Venerdì, 24 Settembre 2021
Cronaca Santa Margherita Ligure

«Smettete di vendere quella roba ai ragazzini»: inseguito, aggredito e rapinato

Due quarantenni sono stati arrestati dai carabinieri perché ritenuti responsabili di un episodio, avvenuto il 13 agosto 2020

Dopo un'indagine durata pochi giorni, due uomini sono finiti in manette nel Tigullio. I reati contestati ai due sono rapina e lesioni aggravate in concorso. I fatti risalgono al 13 agosto 2020 tra i locali della movida sammargheritese quando i due (M. M. classe 1979 di Rapallo e A. L. classe 1977 residente Nichelino) avrebbero offerto dello stupefacente a un uomo del posto che in tutta risposta avrebbe rifiutato categoricamente l'offerta, minacciando i due di chiamare i carabinieri «se non avessero smesso di vendere quella roba a dei ragazzini».

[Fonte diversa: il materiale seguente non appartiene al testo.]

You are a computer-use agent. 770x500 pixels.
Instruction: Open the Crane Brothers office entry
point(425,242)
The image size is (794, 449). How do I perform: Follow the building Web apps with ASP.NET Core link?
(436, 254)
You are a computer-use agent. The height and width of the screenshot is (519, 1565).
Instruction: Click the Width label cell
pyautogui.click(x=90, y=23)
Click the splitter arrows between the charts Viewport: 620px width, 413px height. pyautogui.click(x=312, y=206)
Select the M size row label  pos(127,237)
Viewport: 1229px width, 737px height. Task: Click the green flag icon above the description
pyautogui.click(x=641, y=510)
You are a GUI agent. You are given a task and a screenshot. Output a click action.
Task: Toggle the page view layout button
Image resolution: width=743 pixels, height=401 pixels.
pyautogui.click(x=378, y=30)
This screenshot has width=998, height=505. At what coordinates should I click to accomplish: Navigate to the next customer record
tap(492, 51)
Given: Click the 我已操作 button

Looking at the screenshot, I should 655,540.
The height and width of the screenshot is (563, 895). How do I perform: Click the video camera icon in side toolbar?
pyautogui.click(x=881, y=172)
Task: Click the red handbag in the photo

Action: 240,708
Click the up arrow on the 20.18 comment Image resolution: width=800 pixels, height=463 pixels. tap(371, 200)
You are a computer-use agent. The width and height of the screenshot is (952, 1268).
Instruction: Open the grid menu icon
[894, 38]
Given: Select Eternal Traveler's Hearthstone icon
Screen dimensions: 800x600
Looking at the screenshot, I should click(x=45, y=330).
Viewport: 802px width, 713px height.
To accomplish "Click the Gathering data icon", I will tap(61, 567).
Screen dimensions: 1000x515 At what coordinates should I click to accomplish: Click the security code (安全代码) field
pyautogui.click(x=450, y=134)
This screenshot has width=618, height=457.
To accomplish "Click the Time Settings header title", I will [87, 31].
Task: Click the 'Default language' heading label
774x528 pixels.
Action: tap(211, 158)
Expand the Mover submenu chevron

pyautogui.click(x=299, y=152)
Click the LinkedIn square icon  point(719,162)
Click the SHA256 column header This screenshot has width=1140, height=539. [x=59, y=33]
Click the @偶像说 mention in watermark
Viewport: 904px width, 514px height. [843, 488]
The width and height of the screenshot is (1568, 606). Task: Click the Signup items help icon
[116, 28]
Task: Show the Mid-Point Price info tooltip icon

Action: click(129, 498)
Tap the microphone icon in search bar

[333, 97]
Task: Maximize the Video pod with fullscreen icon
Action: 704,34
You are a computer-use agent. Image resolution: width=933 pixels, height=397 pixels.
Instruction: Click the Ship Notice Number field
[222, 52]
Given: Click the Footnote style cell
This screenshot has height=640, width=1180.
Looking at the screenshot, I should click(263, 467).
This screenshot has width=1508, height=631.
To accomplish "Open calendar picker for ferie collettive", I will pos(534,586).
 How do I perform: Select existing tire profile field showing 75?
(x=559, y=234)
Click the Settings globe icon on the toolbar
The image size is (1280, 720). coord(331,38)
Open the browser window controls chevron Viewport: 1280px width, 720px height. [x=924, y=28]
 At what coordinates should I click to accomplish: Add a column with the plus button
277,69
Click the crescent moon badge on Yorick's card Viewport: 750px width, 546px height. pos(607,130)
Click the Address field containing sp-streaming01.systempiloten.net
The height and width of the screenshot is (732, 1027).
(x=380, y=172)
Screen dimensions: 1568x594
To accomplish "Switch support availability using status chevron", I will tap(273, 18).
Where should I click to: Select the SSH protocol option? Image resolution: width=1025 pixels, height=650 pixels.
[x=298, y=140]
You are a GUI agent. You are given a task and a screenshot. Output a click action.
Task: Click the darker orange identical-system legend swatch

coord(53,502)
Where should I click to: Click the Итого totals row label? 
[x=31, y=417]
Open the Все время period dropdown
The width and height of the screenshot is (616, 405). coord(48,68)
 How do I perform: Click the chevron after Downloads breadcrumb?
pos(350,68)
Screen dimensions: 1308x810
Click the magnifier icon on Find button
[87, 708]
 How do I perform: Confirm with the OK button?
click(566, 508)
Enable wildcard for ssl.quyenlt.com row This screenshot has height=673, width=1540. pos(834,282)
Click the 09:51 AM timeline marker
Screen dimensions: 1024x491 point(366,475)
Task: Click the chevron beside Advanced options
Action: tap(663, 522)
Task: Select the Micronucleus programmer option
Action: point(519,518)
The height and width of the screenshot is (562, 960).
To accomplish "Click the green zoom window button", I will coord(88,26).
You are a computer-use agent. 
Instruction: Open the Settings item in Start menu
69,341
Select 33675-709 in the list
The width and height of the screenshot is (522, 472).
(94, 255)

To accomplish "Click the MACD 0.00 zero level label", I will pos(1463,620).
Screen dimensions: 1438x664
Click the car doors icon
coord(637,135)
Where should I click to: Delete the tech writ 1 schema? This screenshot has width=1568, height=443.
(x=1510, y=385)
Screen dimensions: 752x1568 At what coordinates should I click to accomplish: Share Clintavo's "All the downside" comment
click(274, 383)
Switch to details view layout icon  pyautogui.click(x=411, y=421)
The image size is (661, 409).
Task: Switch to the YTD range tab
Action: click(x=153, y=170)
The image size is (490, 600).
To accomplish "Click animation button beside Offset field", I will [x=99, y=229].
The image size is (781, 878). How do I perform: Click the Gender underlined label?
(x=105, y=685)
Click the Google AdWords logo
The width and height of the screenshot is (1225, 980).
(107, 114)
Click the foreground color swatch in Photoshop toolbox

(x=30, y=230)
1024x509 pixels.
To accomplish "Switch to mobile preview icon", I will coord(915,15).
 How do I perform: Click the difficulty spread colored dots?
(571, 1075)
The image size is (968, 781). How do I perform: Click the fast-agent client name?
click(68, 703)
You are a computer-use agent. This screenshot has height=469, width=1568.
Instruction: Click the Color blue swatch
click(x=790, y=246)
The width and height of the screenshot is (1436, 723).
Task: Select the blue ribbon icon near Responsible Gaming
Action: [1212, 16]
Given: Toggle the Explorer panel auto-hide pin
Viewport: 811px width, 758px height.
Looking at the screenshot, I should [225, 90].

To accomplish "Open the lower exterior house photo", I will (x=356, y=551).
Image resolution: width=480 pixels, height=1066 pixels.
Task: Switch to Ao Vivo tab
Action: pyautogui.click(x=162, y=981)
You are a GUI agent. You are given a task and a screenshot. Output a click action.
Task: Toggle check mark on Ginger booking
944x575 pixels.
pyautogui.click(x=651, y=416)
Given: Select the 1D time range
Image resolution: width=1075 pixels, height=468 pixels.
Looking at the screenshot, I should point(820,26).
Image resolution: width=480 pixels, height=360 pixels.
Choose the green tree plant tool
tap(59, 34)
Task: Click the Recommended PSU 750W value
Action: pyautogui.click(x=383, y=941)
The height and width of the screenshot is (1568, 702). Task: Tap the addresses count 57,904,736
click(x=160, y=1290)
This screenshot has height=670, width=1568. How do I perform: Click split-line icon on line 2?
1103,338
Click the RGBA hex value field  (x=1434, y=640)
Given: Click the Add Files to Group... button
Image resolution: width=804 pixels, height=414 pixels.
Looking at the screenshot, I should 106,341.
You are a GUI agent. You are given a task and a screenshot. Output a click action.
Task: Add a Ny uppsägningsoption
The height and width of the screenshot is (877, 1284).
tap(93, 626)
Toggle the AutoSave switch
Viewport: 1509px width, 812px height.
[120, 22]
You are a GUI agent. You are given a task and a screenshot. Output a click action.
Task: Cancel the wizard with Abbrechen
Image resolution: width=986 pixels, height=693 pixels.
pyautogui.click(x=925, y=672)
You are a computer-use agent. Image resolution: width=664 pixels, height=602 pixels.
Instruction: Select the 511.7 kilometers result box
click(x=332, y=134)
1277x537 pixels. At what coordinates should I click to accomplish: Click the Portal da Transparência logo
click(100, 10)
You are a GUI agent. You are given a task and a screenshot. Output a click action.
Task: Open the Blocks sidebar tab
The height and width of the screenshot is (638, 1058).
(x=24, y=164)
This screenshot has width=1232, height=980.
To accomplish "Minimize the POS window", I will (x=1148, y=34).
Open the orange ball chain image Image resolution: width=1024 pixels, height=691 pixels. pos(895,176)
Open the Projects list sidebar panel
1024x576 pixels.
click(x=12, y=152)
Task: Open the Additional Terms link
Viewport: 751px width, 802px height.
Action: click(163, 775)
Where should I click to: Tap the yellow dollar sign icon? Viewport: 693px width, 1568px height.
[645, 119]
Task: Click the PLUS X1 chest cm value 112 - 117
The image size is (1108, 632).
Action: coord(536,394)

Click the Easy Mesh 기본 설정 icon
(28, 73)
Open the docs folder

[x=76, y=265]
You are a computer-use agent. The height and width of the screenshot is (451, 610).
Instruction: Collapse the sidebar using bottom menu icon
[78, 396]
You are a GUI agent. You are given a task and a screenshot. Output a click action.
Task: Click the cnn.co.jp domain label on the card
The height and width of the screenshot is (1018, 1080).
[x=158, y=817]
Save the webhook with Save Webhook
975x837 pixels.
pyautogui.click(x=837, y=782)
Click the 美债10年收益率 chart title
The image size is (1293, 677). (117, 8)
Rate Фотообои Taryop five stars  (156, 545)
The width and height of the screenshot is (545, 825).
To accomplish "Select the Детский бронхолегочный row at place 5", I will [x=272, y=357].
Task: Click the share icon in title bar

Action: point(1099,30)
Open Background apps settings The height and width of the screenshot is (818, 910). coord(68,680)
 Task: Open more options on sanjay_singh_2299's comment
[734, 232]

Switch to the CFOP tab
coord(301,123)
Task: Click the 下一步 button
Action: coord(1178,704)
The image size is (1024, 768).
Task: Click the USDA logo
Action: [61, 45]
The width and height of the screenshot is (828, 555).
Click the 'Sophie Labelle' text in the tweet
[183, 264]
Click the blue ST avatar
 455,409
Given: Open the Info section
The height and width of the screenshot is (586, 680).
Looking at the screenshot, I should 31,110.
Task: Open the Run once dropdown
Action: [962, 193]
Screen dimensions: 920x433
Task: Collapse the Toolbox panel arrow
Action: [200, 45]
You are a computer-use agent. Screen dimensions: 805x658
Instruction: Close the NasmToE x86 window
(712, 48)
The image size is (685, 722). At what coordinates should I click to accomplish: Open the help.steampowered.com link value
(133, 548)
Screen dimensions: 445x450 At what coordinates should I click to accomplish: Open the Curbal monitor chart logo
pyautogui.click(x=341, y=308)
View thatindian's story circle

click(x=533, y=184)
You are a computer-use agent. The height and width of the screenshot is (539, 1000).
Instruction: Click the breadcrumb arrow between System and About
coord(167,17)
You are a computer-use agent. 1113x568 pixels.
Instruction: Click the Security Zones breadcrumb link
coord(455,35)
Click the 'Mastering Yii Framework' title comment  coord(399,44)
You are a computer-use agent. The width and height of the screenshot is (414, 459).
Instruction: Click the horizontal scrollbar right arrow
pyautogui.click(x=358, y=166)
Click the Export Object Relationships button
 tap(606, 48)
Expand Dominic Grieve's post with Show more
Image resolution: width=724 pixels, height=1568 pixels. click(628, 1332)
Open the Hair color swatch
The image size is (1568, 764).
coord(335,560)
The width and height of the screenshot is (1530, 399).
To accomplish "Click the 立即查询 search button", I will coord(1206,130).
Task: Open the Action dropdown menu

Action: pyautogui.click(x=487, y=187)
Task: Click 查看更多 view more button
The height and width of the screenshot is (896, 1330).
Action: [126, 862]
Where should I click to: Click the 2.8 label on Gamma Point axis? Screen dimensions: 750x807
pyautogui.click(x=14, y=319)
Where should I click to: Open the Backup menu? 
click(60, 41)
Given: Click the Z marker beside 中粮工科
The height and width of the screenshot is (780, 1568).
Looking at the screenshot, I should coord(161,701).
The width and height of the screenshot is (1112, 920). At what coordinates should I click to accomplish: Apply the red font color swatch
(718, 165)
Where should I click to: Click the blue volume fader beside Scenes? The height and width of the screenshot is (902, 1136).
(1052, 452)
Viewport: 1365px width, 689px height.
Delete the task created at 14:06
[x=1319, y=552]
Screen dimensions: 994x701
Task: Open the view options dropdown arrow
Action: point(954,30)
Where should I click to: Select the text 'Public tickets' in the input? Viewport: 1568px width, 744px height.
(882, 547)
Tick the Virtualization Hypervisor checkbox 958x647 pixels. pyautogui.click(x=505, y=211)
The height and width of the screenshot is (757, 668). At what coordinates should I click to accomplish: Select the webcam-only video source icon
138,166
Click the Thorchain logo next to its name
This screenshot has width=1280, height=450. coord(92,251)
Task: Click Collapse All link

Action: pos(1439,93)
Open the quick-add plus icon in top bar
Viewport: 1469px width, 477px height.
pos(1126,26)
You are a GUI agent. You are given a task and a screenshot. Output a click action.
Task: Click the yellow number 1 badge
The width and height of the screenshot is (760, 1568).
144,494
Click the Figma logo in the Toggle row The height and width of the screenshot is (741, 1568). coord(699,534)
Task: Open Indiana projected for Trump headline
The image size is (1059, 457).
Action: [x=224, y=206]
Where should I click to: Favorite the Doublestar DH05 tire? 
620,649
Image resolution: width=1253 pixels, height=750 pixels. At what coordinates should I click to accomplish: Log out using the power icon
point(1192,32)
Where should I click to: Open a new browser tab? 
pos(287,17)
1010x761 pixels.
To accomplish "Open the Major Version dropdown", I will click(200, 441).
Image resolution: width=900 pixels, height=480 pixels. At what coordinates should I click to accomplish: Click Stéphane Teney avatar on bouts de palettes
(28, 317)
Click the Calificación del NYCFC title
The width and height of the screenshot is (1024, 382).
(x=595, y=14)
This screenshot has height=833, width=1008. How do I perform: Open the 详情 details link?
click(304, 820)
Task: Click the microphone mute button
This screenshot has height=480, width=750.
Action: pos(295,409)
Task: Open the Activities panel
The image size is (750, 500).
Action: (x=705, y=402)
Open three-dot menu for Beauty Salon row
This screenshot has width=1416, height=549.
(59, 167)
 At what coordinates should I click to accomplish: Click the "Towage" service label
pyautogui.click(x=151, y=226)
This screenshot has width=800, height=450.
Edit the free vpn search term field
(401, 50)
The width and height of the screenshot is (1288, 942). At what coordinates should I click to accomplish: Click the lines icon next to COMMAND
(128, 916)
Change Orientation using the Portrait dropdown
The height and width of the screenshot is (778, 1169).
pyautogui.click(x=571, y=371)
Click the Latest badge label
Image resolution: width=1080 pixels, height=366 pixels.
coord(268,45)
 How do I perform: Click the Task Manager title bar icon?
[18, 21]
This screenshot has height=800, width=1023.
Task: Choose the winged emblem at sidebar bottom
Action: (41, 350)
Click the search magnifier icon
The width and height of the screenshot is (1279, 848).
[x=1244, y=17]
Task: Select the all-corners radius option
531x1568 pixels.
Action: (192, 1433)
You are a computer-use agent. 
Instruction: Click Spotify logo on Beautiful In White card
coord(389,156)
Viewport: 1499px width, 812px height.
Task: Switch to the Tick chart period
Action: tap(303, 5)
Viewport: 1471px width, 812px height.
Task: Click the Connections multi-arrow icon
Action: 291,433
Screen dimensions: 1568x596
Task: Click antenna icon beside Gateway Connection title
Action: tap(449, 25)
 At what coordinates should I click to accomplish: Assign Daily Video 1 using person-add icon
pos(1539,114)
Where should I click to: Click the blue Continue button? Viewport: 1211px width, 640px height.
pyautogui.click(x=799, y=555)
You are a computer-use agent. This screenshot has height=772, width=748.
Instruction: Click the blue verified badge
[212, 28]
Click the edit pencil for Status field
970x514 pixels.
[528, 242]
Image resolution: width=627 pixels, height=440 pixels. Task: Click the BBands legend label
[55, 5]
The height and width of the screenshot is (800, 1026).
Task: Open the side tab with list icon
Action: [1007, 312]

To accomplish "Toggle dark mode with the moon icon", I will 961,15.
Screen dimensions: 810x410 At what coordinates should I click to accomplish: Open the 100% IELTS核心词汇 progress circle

Di lì ne scaturiva un battibecco tra i tre e successivamente la vittima si era allontanata direzione centro a bordo della sua bicicletta elettrica. I due malviventi lo avevano seguito a bordo di uno scooter fino in largo Giusti dove gli avevano sbarrato la strada e lo avevano aggredito con calci e pugni, uno dei due addirittura con il casco.

Il malcapitato è riuscito a sottrarsi alla violenza dei due aggressori scappando a piedi in direzione della stazione carabinieri seguito dai due, che, poco dopo, sono tornati indietro portandosi via portafogli, cellulare e bicicletta elettrica della vittima per un valore totale di circa novemila euro.

Giunto in caserma, l'aggredito ha fornito una descrizione dei fatti e dei volti degli aggressori, per poi ricorrere alle cure dei sanitari del pronto soccorso dove sono state riscontrate lesioni per postumi da trauma cranico, ritenute guaribili in tre giorni.

Le indagini hanno permesso dopo poche ore dall'accaduto, grazie alla ricostruzione dei fatti e dei movimenti della coppia mediante i sistemi di videosorveglianza comunale e privata, di ricostruire l'aggressione e gli spostamenti dei due sino a un box di Rapallo in via Amedeo d'Aosta nella disponibilità di uno dei malfattori.

La vittima, successivamente, ha riconosciuto senza ombra di dubbio i due aggressori in fotografia. Poche ore dopo i due si sono presentati spontaneamente dai carabinieri di Rapallo per consegnare la sola biciletta elettrica provento della rapina. I due sono stati trasferiti rispettivamente nei carceri di Marassi e di Torino in attesa dell'interrogatorio di garanzia.